The property market has been a popular topic amongst budding entrepreneurs for at least the last quarter of a century. Gone are the days when a house was seen solely as a place of singular dwelling in order to raise a family. Whilst this is still the case, we can’t totally ignore the impact of the buy to let phenomenon. Low interest rates on bank savings and the uncertainty of pensions, have seen so many average investors seek to secure their financial futures. This in turn has caused a chain reaction which has led to the inevitable higher cost of rent for tenants.

As a landlord, your main concern will be investment property management as a way of ensuring your property works for you. You will no doubt want to ensure that your rents are collected on time and that the property is properly looked after. Having said this, you will also want to minimise your workload and not have to be checking on your investment every five minutes. You ideally would want to sit back and watch the money roll in.

With this in mind, the prospective investor will be wise to engage in the services of a rental manager. The rental manager is essentially the conduit between landlord and tenant. This practice serves to facilitate a smooth relationship between the two parties. In fact, in many private rentals these days, it is far more likely that rental agents will be the only point of contact from the point of view of the tenant. The tenant will typically liaise with the rental manager as the representative of the investment property management company which will have been entrusted by the landlord.

What’s actually happening in the market?

So, this brings us to the hot topic of the rents themselves. Rents have been increasing rapidly over the last few years. This is mostly down to the upward trend of inflation, but the problem has been compounded by the fact that wages have not been rising in line with that of inflation. This is a problem to families that have accommodation in the larger cities. Increasing rates for buy to let mortgages and higher insurance premiums have ultimately led to the landlords having no choice but to recoup some of these extra costs. This situation has obviously manifested itself in higher rents.

Another problem could be down to a landlord seeking rental appraisals. They may do this for one of two reasons or both. Firstly, they may need to secure extra financing on an existing buy to let mortgage or more worryingly for the tenant, use this appraisal to justify a further rental rise.
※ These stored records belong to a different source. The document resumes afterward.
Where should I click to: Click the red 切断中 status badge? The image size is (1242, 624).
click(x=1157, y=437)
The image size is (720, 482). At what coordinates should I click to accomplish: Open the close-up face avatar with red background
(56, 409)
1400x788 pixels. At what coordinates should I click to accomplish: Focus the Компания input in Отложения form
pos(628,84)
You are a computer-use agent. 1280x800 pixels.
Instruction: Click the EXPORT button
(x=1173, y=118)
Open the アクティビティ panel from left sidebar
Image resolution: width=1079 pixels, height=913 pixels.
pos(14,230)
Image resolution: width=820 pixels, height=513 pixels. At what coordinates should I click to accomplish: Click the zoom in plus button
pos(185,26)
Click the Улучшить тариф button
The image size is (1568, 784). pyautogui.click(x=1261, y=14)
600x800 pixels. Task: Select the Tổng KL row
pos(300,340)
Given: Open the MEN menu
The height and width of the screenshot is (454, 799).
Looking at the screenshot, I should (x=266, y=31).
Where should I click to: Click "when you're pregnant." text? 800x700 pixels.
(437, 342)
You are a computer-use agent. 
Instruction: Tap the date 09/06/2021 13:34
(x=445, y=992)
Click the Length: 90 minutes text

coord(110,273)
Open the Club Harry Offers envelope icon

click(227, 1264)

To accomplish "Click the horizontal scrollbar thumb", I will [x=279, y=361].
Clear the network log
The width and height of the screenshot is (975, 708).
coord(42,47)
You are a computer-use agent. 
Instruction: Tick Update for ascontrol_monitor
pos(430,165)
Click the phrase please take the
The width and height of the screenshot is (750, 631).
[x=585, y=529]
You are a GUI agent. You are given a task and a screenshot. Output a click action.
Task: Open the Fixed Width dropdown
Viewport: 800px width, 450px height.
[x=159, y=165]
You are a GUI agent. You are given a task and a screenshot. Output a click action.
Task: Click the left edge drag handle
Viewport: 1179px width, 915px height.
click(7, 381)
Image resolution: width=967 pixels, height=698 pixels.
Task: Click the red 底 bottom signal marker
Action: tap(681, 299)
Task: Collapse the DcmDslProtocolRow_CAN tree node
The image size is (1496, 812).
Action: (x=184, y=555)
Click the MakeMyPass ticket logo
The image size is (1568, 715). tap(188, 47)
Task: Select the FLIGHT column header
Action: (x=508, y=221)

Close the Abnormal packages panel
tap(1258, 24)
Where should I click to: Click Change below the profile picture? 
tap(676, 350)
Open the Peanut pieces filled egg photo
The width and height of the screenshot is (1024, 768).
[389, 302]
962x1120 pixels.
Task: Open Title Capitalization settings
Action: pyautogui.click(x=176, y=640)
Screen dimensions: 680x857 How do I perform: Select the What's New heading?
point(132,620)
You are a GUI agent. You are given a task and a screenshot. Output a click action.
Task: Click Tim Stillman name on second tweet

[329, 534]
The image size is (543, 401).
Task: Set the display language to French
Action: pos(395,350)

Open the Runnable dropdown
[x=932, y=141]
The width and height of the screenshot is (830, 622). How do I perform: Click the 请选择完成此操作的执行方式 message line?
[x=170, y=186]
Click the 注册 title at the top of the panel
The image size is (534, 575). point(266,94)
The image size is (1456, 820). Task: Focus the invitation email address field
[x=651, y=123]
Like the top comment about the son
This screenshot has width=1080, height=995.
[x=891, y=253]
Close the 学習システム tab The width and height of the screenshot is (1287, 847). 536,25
This method is being used more and more with landlords securing the highest yield possible on their investment properties. This trend will only continue as more private individuals mostly using credit, actively purchase several properties for their investment portfolios. This is basically an attempt to ride out the low savings rates left remaining because of the banking crash over a decade ago.

The problem is that tenant families are left with very little choice but to pay these increasing rents. Buying a house is widely accepted to be out of the reach of most first-time buyers with house prices literally going through the roof. Even before an expensive mortgage is taken into consideration, a huge deposit will have to be sourced which for most will prove an impossible task especially whilst still having to pay rent. And it will be a rental cost that is increasingly harder to meet every month.

Whilst this may seem like nothing more than an initial annoyance, it will invariably lead to more profound consequences. With no other alternatives but to pay the rent to keep a roof over their heads, families will have to sacrifice other essential items. These could be anything from heating, electricity, water and even food. What we will be witnessing is an inversely proportional relationship between household budget and expenditure.

So, a tenant could ask his employer for a wage increase but there is no guarantee this request will be met with a favourable reception. One could even be putting his/her job at risk, particularly in areas of low employment.

What does this all mean for rent?

The consensus of many wise institutions is that monthly household expenditure should ideally not exceed 30% of gross income. However, in cities such as Auckland, we may see that this percentage has been surpassed and is most likely much higher. In fact, recent figures suggest that weekly rents in Auckland are increasing four times as fast as those of weekly wages.

There is no one reason for this upshift in rents. However, it has been observed that with the increase in net migration into the region, net wages have consequently been held at relatively low levels.  This may have also put some pressure on the requirement for affordable rents. With the nature of supply and demand, this has meant only one direction for rents.

We guess the question might be, ‘is there a solution to all of this’?  Well arguably there could be many approaches to take. One of those may involve enacting some sort of legislation to limit the ability of landlords to increase rent within a given timeframe. This however, may lead to hardship on the part of the landlords (and perhaps rental agents) as most will still have to live within the confines of increasing inflation.

With all of this in mind, it seems sensible that the only real solution would be for the government to commit to a program of increasing the country’s housing supply. Basic economic principles suggest that if there are much more housing options available for rent, then rents will certainly have to remain at equitable levels due to the increased competition. Whilst some may not agree with this approach (including its potential impact on the environment for example), it is an option which perhaps should be seriously considered. Only then will we know if this will be a viable long-term strategy as opposed to a stop gap.